COCONUT CREAMS WITH POACHED RHUBARB

March 18, 2017

This article was written for Annabel & Grace, which is now part of Rest Less.

Pathetic I know, but I was always slightly wary of using gelatine in recipes but having tried it last week saw it’s not so daunting as it appears. Now flushed with success, I am gelatine mad and this is my latest favourite pud: Coconut Creams with poached rhubarb (a source of fibre, vitamin C and calcium). 230 calories per portion.

COCONUT CREAMS WITH POACHED RHUBARB

INGREDIENTS serves 4
2 sheets leaf gelatine
400ml can reduced fat coconut milk
5 tbsp caster sugar
Vanilla essence
350g rhubarb, cut into 2″ pieces

 

 

How to prepare

Put the gelatine into a small bowl and cover with cold water for 5 mins or until softened.

Heat coconut milk with 3 tbsns sugar until simmering. Add the gelatine and stir  until it has dissolved and let it cool for a few minutes.

Pour into four pretty glass dishes and when the creams are cold, put into the fridge to set.
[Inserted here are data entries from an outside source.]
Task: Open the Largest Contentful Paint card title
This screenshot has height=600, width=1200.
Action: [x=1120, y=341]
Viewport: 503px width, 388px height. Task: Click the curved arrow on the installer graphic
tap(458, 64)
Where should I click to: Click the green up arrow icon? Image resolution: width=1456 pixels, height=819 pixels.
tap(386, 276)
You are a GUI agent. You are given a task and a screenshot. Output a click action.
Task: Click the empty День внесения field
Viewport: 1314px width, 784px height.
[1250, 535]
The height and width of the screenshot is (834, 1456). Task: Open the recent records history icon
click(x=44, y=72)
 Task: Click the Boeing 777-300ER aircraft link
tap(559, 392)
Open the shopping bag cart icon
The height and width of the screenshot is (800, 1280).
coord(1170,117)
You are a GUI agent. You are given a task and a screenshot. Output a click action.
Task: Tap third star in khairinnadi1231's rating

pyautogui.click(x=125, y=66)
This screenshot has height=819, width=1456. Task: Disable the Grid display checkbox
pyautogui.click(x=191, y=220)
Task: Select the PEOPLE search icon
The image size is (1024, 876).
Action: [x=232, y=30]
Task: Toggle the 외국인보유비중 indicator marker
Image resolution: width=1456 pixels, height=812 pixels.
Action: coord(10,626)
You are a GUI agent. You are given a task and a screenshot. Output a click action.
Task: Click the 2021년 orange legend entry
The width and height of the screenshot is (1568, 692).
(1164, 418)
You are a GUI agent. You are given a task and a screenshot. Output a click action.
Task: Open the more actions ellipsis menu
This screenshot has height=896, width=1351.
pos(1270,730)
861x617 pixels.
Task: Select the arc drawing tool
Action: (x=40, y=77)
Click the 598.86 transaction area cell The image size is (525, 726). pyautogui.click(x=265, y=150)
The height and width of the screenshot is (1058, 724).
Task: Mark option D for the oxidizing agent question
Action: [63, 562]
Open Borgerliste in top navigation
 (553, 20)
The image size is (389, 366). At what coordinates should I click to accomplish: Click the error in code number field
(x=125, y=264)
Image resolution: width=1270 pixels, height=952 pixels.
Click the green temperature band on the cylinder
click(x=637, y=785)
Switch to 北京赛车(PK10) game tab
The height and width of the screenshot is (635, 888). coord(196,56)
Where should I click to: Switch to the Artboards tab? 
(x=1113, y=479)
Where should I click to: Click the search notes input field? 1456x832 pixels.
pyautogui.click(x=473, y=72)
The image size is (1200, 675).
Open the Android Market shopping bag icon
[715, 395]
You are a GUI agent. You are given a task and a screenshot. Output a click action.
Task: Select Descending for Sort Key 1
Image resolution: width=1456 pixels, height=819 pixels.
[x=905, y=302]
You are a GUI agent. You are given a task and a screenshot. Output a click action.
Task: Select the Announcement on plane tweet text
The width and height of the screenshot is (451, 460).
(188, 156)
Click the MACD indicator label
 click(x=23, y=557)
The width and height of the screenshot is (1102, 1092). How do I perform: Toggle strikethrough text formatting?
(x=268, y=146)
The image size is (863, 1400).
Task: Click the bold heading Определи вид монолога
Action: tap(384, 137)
Put 2 tbspns water, two drops of vanilla essence and the rest of the sugar into a pan and bring to the boil slowly. Add the rhubarb and poach gentle until soft – usually takes about three minutes or so. Cool. Spoon onto the chilled creams and serve. If I’m feeling the need for more calories, I add a dribble of single cream and some toasted almond flakes.